JUNE 7, 2016 — Foss Maritime reports that the second of three state-of-the-art Arctic Class tugs, the Denise Foss, was recently christened at the Foss Waterway Seaport in Tacoma, WA.
Built at the Foss Rainier, OR, shipyard, the Denise is designed to operate in the extreme conditions of the far north, and will enter service this summer.
In his opening remarks, Foss COO John Parrott applauded the hard work and dedication of the people, designers, and customers that made the project possible.
The vessel was christened by its namesake, Denise Tabbutt, one of the three sisters who are primary shareholders of Saltchuk, the parent company of Foss Maritime.
Ms. Tabbutt broke the traditional bottle of champagne across the hull of the Denise Foss.
“It’s a proud moment for the people whose vision and leadership inspired the creation of this tugboat class to support our commitment to Alaska and the Arctic,” she said. “In order to stay relevant in a fast and ever changing world, it’s important we remain committed to our shared values and continue looking for opportunities to better serve our customers. The Arctic Class tugs are the perfect example of this commitment.”
Mike Magill, Vice President of Foss’ Technical Services, praised the team at the Rainier Shipyard — many who were present for the christening — for their commitment to safety, quality, and their obvious pride in their work. “
The Rainier shipyard has now gone 879 days without a Lost Time Incident,” said Mr. Magill. “In an industry where far too often injuries and accidents are answered with excuses, the Rainier team has taken responsibility to embrace our safety culture and the results bear this out.”
The Denise Foss is ice class D0, meaning that the hull is designed specifically for polar waters and reinforced to maneuver in ice.
The first of the three Arctic tugs, the Michele Foss, made its debut in 2015 and has performed above and beyond expectations. The tug led the way in safely pioneering a new route across the North Slope, while operating in extreme conditions
of first year ice a meter thick.
Like the Michele, the Denise complies with the requirements in the ABS Guide for Building and Classing Vessels Intended to Operate in Polar Waters, including ABS A1 standards, SOLAS and Green Passport.
She has a Caterpillar C280-8 main engine that complies with the highest federal environmental standards; a Nautican propulsion system; and Reintjes reduction gears. Markey Machinery supplied the tow winch.
The tug has a bollard pull of 221,000 pounds.

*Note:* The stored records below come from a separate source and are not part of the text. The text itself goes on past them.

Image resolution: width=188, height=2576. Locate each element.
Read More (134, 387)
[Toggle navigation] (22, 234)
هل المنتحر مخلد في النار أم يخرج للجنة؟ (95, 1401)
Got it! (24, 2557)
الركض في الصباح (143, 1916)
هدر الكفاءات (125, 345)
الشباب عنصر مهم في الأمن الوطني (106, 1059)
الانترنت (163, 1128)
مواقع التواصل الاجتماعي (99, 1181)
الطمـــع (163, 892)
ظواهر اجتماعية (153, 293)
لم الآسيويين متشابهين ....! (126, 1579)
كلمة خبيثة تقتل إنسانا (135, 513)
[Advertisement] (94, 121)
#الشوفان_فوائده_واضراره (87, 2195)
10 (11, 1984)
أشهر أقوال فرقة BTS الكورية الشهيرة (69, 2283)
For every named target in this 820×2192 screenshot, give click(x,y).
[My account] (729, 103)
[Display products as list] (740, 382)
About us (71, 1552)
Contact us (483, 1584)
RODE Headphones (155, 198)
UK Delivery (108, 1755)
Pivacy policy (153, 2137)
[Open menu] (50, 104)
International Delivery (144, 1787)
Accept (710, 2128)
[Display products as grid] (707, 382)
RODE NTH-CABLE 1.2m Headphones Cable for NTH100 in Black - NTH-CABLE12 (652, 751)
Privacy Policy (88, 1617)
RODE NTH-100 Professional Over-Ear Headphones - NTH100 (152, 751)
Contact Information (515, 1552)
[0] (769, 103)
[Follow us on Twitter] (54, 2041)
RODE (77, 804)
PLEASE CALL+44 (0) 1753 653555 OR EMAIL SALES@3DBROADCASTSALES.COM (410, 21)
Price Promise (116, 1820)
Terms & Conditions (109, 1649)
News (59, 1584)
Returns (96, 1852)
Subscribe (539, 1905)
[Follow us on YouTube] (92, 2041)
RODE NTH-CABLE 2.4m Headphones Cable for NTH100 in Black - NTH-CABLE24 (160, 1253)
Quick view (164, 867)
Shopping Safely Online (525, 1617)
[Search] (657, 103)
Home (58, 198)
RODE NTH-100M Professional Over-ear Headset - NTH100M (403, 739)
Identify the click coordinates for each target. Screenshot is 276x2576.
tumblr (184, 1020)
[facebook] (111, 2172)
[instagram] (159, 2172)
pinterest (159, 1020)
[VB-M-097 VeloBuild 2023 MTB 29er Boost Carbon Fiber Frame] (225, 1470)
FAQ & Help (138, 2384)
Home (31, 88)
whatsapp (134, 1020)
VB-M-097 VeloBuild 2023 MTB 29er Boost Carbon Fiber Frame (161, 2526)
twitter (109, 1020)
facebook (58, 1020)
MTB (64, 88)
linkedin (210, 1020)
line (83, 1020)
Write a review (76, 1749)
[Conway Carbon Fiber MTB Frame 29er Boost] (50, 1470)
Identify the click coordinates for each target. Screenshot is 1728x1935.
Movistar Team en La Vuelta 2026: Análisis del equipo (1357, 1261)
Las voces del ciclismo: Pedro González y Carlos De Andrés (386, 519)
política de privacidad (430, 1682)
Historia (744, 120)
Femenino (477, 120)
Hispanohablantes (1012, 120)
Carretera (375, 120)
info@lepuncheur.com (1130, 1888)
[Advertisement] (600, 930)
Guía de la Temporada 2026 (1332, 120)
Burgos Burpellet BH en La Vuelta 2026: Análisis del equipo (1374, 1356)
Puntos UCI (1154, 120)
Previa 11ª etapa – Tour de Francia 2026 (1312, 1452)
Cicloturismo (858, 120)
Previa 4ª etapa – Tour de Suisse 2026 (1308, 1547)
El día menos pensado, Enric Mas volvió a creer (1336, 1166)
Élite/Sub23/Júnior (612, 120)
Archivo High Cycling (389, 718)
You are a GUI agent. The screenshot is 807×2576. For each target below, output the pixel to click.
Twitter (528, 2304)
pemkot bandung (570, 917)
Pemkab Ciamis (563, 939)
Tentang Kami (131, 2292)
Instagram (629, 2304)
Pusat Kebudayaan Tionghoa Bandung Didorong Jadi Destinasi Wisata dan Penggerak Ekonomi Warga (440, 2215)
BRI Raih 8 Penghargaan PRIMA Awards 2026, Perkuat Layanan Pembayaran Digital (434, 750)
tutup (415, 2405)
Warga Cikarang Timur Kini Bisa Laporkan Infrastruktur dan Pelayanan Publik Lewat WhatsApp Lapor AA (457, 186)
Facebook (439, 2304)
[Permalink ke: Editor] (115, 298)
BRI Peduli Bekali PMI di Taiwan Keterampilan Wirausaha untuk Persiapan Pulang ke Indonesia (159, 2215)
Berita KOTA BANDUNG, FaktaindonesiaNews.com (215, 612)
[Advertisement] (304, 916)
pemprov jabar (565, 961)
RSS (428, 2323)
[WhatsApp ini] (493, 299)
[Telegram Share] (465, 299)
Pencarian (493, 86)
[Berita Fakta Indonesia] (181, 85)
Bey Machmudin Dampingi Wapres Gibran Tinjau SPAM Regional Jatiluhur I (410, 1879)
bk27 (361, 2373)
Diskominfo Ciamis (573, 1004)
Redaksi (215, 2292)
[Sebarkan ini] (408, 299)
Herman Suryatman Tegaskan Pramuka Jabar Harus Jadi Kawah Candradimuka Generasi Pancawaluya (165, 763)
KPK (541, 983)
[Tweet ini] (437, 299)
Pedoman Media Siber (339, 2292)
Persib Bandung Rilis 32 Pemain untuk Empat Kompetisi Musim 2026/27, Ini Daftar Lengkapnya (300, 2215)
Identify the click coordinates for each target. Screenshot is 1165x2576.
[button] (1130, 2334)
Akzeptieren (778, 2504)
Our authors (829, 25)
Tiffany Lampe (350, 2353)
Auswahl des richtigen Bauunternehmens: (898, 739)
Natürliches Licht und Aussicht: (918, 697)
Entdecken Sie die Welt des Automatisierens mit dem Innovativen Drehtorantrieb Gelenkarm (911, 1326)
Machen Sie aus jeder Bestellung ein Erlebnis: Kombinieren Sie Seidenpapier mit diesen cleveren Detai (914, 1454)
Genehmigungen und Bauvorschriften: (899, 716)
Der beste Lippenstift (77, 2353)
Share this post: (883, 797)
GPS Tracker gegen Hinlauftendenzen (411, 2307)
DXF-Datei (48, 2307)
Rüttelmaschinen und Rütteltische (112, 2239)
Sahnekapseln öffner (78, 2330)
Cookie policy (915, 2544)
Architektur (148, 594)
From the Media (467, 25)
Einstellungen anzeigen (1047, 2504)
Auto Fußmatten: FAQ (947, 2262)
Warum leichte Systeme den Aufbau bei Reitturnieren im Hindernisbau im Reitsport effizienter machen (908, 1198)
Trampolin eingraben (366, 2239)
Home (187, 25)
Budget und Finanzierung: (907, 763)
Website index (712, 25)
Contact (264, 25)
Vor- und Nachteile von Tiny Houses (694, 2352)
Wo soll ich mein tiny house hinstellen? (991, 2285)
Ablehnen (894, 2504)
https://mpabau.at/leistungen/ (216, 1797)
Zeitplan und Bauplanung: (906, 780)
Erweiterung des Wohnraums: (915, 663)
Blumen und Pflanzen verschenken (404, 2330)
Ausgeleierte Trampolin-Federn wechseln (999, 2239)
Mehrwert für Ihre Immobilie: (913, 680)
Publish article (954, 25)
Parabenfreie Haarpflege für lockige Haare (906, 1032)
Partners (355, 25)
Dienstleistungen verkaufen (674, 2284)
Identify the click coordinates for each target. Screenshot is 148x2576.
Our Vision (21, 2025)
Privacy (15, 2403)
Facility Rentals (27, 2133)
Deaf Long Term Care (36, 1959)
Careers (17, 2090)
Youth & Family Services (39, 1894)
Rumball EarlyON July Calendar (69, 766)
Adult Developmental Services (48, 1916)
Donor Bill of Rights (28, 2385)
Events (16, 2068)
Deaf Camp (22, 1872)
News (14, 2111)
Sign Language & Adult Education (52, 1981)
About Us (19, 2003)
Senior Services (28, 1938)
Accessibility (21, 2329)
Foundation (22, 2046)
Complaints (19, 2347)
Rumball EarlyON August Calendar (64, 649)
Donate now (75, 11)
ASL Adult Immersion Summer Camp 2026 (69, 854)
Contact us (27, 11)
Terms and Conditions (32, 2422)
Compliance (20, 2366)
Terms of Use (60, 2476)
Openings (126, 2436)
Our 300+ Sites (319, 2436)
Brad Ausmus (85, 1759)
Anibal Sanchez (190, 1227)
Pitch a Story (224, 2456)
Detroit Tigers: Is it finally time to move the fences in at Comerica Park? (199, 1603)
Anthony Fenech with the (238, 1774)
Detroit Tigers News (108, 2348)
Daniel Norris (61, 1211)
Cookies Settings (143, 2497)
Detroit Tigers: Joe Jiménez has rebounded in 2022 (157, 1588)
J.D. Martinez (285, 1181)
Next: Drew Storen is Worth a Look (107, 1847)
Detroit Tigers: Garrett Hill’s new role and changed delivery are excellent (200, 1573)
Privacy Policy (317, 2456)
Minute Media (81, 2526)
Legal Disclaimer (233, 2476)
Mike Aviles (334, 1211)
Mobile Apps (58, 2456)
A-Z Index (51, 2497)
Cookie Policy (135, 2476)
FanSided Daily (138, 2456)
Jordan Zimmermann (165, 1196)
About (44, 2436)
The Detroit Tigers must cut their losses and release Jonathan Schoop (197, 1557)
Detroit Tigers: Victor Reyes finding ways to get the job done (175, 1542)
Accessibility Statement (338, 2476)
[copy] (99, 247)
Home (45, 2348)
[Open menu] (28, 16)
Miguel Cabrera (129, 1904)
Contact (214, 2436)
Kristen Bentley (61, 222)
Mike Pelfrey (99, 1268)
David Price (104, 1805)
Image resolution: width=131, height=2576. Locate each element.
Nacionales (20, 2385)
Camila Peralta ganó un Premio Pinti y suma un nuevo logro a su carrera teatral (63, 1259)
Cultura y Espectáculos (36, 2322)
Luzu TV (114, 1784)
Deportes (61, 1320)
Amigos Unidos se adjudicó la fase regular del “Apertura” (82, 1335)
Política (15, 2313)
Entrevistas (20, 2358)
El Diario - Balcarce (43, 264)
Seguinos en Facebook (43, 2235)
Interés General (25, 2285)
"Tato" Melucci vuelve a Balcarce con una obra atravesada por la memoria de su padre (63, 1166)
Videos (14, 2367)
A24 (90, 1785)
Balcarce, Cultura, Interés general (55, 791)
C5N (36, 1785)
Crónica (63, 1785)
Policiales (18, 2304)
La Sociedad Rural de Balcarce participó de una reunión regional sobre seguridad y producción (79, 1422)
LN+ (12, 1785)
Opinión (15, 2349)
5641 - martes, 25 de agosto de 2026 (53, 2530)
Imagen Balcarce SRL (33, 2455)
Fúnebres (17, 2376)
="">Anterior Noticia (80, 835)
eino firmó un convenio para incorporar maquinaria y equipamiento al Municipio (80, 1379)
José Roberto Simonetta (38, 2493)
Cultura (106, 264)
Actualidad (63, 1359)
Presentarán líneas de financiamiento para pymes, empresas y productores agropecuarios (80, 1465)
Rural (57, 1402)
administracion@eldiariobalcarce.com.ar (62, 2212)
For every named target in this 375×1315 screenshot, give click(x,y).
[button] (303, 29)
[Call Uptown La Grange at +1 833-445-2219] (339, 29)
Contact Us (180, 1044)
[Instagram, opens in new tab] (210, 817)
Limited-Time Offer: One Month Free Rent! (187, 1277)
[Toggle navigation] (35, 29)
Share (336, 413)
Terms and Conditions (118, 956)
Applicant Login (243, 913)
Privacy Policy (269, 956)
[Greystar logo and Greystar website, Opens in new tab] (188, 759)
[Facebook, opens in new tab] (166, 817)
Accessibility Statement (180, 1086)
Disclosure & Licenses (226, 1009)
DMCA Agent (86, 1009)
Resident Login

Environmentally focused features include:
- Elimination of ballast tanks, so there is no chance of transporting invasive species;
- Holding tanks for black and gray water to permit operations in no-discharge zones (such as parts of Alaska and California);Hydraulic oil systems compatible with biodegradable oil;
- Energy efficient LED lighting; and
- High-energy absorption Schuyler fendering.